- **Provided records**:
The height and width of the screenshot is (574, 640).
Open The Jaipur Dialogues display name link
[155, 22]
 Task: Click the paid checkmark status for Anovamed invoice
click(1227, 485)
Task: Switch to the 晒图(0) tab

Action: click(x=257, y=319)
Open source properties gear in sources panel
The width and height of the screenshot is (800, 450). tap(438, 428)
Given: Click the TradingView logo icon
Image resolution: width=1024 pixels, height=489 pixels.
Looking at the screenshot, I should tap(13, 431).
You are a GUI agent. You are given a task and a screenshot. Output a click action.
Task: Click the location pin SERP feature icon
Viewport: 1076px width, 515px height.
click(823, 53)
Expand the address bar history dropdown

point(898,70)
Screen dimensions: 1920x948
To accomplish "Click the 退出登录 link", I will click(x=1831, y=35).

- **Assigned task**:
Copy each line, exactly, that falls between the line containing "Screen dimensions: 1920x948" and the end of the entries, both included.

- **Answer to the exercise**:
Screen dimensions: 1920x948
To accomplish "Click the 退出登录 link", I will click(x=1831, y=35).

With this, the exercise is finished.